I have found that as I connect with other unschooling families, many of us come from emotionally abusive backgrounds. Perhaps, emotional abuse is far too prevalent, and unschooling helps people give it a name. If you are trying to have a peaceful, respectful relationship with your kids, you start to see how other relationships are not so peaceful. You recognize the subtle and not so subtle ways you have and use power over your children, and start to see this in other places. You start to learn to set boundaries, and enjoy life and the world and your family and your self despite criticism, and despite the fallout from setting and holding boundaries.
As I have become clear about my own boundaries and learned the courage to set them, I’ve been told by some families members that those boundaries are hurtful. Not wanting to be hurtful, but at the same time not want to open emotional doors to the storm of criticism and pain that would come with apologizing to a person who has emotionally abused me, I’ve been at a loss about how to respond.
This excerpt from Elizabeth Garber’s Implosion hit me hard. The excerpt is a powerful brief memoir about abuse and apology, and I hate to spoil it. But in her story, her abusive father calls as he is dying to ask, “I want to know what I did to you. I don’t remember.” He apologizes, but then later retracts any apology or admission of guilt and lashes out. What I learned from Garber’s story is that if you have to explain to someone how they hurt you, they are probably not really apologizing.
Sometime after reading this, I ran into this article about the Jewish tradition of apology and forgiveness in the days between Rosh Hashanah and Yom Kippur. It struck me that “Perhaps the most important point according to the Jewish system is that the onus to invoke forgiveness is on the wrongdoer, not the wronged.” This seems so different from what I have learned from the dominant, secular Christian culture, and so different from our court system. I have learned that if you are hurt you should get over it, and if you can’t, you need to explain, to prove, to bring your pain to the person who hurt you and ask them if it’s worthy of their recognition. Or bring your pain to a court, a moderator, another family member, and ask for it to be recognized, and the wrongdoer to therefore be punished. There is little room for forgiveness at all.
The “onus to invoke forgiveness.” The work. In Garber’s story about her dad’s apology and subsequent retraction, he puts the burden on her. Asking “what did I do to you,” implying “what could I have possibly done to you? Prove it.” There is no room for reconciliation and forgiveness here.
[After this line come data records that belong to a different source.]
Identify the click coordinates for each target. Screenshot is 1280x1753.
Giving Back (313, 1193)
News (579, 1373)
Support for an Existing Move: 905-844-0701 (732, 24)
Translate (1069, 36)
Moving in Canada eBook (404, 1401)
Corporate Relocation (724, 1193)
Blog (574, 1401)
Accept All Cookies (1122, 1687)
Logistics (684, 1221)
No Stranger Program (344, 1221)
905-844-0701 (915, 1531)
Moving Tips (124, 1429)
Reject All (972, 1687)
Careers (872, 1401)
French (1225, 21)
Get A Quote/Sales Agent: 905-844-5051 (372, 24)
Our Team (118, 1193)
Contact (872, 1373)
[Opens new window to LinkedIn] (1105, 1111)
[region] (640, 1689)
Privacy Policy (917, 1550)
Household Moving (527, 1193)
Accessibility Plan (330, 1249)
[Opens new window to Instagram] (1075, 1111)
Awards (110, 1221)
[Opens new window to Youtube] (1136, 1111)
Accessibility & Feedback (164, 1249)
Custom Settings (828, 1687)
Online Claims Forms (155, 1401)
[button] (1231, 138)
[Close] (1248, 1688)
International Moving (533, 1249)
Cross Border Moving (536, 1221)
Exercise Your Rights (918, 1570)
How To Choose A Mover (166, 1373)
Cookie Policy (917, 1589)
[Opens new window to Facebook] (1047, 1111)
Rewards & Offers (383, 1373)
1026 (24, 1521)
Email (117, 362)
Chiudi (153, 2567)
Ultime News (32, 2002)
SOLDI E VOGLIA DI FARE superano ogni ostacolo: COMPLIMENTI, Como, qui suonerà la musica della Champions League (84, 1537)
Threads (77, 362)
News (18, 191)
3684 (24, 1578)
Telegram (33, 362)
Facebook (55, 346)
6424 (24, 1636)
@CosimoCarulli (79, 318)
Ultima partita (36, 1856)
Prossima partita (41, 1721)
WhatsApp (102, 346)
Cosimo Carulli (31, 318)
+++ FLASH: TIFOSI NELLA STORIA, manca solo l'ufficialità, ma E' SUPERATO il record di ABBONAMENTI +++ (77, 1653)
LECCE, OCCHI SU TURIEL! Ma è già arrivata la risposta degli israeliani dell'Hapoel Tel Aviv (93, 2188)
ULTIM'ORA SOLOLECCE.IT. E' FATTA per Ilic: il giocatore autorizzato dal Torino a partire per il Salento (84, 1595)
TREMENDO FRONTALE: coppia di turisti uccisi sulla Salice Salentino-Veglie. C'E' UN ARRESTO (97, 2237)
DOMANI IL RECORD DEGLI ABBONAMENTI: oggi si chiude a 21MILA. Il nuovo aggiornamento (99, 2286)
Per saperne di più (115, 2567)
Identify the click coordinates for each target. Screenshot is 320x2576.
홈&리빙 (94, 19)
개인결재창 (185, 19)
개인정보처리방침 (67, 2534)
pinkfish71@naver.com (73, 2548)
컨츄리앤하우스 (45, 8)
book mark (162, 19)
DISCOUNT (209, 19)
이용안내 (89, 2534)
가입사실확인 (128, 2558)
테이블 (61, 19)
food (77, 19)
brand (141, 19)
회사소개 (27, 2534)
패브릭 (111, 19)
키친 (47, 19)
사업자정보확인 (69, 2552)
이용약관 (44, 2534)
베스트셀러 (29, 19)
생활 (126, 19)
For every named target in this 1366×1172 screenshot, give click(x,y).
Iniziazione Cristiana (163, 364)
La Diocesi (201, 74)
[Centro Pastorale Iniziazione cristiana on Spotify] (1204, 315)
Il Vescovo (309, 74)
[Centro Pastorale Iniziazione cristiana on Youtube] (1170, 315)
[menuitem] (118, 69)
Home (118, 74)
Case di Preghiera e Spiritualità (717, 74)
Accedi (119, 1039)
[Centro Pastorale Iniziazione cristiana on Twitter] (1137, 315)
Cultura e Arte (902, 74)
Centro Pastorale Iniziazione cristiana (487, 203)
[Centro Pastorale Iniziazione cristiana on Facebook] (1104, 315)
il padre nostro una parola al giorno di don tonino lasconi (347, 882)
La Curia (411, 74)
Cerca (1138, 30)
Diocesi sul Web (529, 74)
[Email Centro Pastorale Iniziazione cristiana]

In Thich Nhat Hanh’s Peace is Every Step, he writes in the chapter Reconciliation:
What can we do when we have hurt people and now they consider us to be their enemy? These people might be people in our family, in our community, or in another country. I think you know the answer. There are a few things we can do. The first thing is to take the time to say, ‘I am sorry, I hurt you out of my ignorance, out of my lack of mindfulness, out of my lack of skillfulness. I will try my best to change myself. I don’t dare say anything more to you.
. . .The second thing to do is to try to bring out the best part in ourselves, the part of the flower, to transform ourselves. That is the only way to demonstrate what you have just said.
When I read, this, I immediately thought of the contrast between this apology and Garber’s story about her dad. “I don’t dare say anything more to you” and then transforming yourself. There is not proving the victim’s pain, no questions. And unlike the Jewish tradition, not exactly a debt to the person hurt but rather a commitment to becoming a better person in the world, for everyone other than–but perhaps including–the person you once hurt.
I’ve seen many peaceful parenting discussions about the importance of apologizing to your children in order to parent respectfully. Apology is a complicated thing. You could apologize just because the child told you they are hurt, but of course a child cannot always name or even see the hurt being done. As a parent, it’s so important to see your child, to understand them, to watch what brings them joy, so you notice when you might be taking the joy away. I’m not saying I always do this perfectly, but I am learning.
As for my family and the other parts of the world, I wonder if what I have to apologize for about setting boundaries is not the boundary, but any explanation that comes with it. The proving and justifying and explaining my pain and blaming people who have hurt me isn’t necessary if I can hold my boundaries. If I know what brings me joy and simply act to make those moments and that life happen. And I can move forward, whether or not I have received any apologies. My happiness is not contingent on other people’s actions. At the same time, understanding apologies releases me from a sense of obligation to give more time and energy to people who have not been able to apologize or reconcile.
This applies to my relationship with my children too: if I can say no to them when I need to do something for myself, I’m less likely to be frustrated with my kids. But if I do get mad or make a mistake, and then offer an apology, I also know that I can do better not by running myself thin working harder and hard to make the world perfect for them, but by treating myself nonviolently in the sense of enjoying life and taking care of myself. I can be more of a joyful person in the world by learning to find joy and safety in the world.